Right before you work up the nerve to leap off a bungee-jumping platform and plummet toward the Earth, there will be a sharp, measurable increase in your brain activity—almost a full second before you make the conscious decision to jump. A new paper in Scientific Reports purports to describe the first time this effect has been measured outside the laboratory.
That telltale signal was dubbed bereitschaftspotential (BP)—or "readiness potential" in English—when it was first observed in 1964 by Luder Deecke and Hans-Helmut Kornhuber. Kornhuber and Deecke had subjects make hundreds of voluntary finger movements while otherwise sitting as still as possible in a Faraday cage. The researchers noticed a shift in the electrical voltage in the brain, as measured by electroencephalography (EEG) electrodes placed along the scalp. The effect is often cited in the ongoing, heated debate over whether or not humans truly have free will.
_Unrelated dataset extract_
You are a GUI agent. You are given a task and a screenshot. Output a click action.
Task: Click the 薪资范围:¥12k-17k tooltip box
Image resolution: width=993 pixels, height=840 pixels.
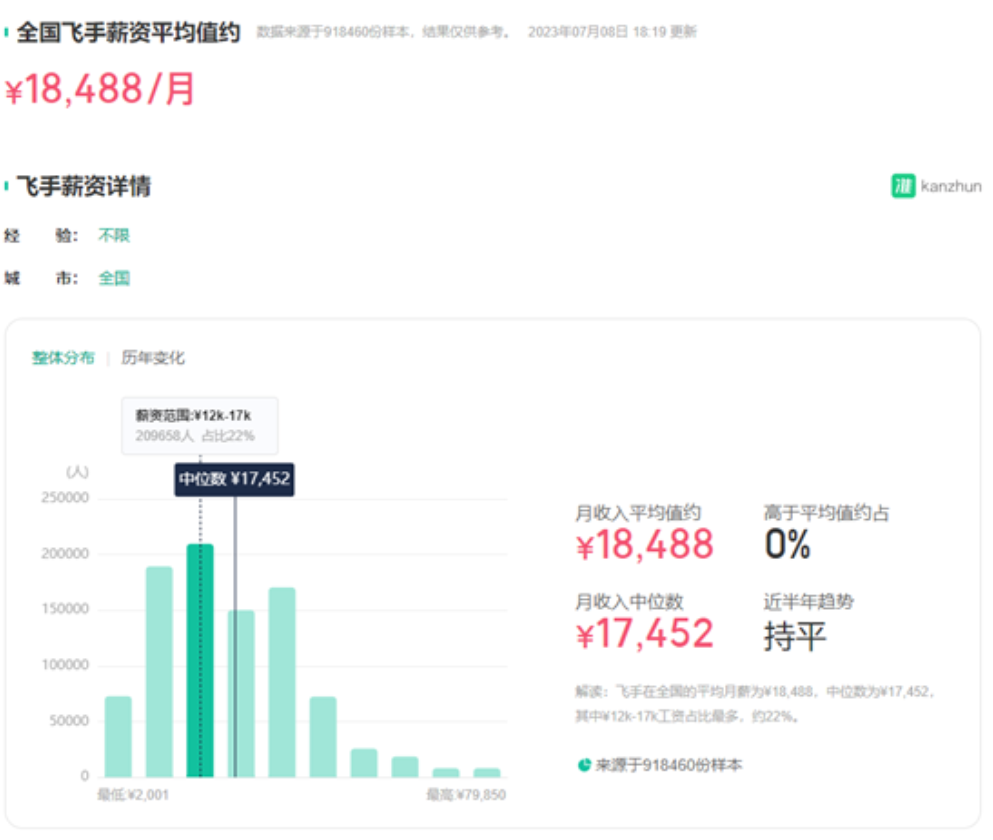tap(200, 425)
The German and Austrian authors of the current study opted to have their subjects go bungee jumping in hopes of recording this readiness potential. While bungee jumping has its roots in an ancient ritual on the South Pacific island-nation of Vanuatu as a way to test one's courage, prior studies have shown it results in a sharp rise in concentrations of beta-endorphins right after jumping. (This spike is despite the fact that, the authors note, bungee jumping is statistically less life-threatening than more common activities like bicycling or dancing. Our impulse reactions are not rational.)